03.10.2023

Dettes fiscales et solidarité entre les époux pour leur payement

Tant en matière d’impôt fédéral direct que pour les impôts cantonaux sur le revenu et la fortune (droit harmonisé), la législation fiscale fédérale prévoit que les époux mariés vivant en ménage commun sont bien deux contribuables distincts, mais remplissent leurs obligations fiscales en commun. Est rattaché à cette question de procédure que, s’agissant des dettes d’impôt, les époux sont tenus comme solidairement responsables de leur payement global. En revanche, lorsque l’un des époux vivant en ménage commun devient durablement insolvable, alors chacun des époux ne répond que de ses propres dettes.

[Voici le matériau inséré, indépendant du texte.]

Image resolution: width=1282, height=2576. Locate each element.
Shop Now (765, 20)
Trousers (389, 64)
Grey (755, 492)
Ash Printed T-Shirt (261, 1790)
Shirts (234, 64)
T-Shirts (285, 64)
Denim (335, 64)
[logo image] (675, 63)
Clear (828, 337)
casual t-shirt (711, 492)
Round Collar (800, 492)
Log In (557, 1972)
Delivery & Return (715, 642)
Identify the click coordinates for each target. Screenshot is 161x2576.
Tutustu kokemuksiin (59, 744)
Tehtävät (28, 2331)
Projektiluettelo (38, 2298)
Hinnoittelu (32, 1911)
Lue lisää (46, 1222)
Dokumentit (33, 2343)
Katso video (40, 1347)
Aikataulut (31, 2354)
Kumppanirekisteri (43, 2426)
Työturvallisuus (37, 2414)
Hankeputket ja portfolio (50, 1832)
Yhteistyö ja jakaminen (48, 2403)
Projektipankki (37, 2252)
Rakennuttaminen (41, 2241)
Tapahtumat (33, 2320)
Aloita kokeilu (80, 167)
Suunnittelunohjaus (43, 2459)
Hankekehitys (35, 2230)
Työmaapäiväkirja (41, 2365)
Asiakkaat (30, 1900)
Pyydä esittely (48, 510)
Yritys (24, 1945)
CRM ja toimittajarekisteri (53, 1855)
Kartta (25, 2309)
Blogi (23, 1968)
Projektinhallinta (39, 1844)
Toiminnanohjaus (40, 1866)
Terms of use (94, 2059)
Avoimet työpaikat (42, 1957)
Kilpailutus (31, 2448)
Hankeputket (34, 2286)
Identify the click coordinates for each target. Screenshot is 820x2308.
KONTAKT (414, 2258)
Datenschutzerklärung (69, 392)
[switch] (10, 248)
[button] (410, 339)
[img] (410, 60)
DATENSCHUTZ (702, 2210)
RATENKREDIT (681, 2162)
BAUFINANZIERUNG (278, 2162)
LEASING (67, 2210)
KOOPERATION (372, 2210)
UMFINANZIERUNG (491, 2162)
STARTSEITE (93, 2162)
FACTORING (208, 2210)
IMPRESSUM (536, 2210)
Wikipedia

Je fus confronté la première fois à cette question de solidarité des époux pour le payement des impôts en tout début de carrière, il y a une vingtaine d’années. Seul le mari générait une dette fiscale (par son travail). Le mari au soir de sa vie décéda en laissant de nombreuses dettes. La femme répudia la succession. Le fisc souhaita que les dettes fiscales soient payées par le conjoint survivant selon le principe de solidarité. Sur la base des dispositions ci-dessus et des dispositions légales cantonales applicables, le fisc a fini par admettre l’absence de solidarité.

Le tribunal Fédéral vient de rendre un arrêt sur ce thème de la solidarité des époux mariés faisant ménage commun. Le mari a eu une charge fiscale de plus de CHF 250’000 en 2018. Le couple vivait en 2021 de ses rentes AVS et LPP pour un total mensuel de CHF 12’000 environ. Le mari n’avait pas de fortune, celle-ci étant détenue par la femme pour un total de moins de CHF 500’000 pour le couple. Le tribunal Fédéral a jugé que l’insolvabilité devait être prolongée pour que la solidarité des époux tombe. Tel n’était pas le cas dans cette affaire, dans la mesure où selon le tribunal Fédéral la dette d’impôt 2018 pouvait être payée sur une période de 24 à 36 mois. Ce n’était donc pas une insolvabilité durable. Par conséquent, la solidarité entre époux demeure.

Autre serait à notre avis la situation si le mari venait à décéder durant la période de payement de la dette d’impôt. Les rentes prendraient fin, en l’absence d’actifs et en présence de dettes, la succession serait déficitaire et vraisemblablement répudiée par le conjoint survivant. Il y aurait alors une insolvabilité de la succession et donc la fin de la solidarité entre époux mariés.

Nous ignorons la raison pour laquelle la charge fiscale 2018 fut si importante, respectivement pourquoi la fortune du couple si modeste. En filigrane transparaît la détresse financière des époux qui doivent faire face à une dette fiscale conséquente.

Demander au fisc de constater l’absence de solidarité est une chose. D’autres moyens sont aussi à disposition : (i) rester à jour dans le payement de ses impôts, (ii) effectuer un payement volontaire une fois la charge fiscale estimée (au plus tard lors de l’établissement de la déclaration annuelle), (iii) prendre contact avec le fisc en cas de disette financière pour élaborer un plan de payement qui laisse à disposition du contribuable plus que le minimum vital (et éviter la spirale de l’endettement), (iv) demander une remise d’impôt (dans la mesure où les conditions sont remplies).

Il semblerait que dans un canton situé au bout d’un lac, la plupart des dossiers traités par l’office des poursuites concernerait des dettes d’impôts. Nous comprenons mieux pourquoi le fisc est particulièrement attentif au payement des acomptes et rappelle régulièrement aux contribuables l’importance de rester à jour dans le payement de ses impôts.

Référence : arrêt du 3 octobre 2023, affaire 9C_233/2023; une publication ATF est prévue; l’arrêt est en allemand (affaire zuricoise).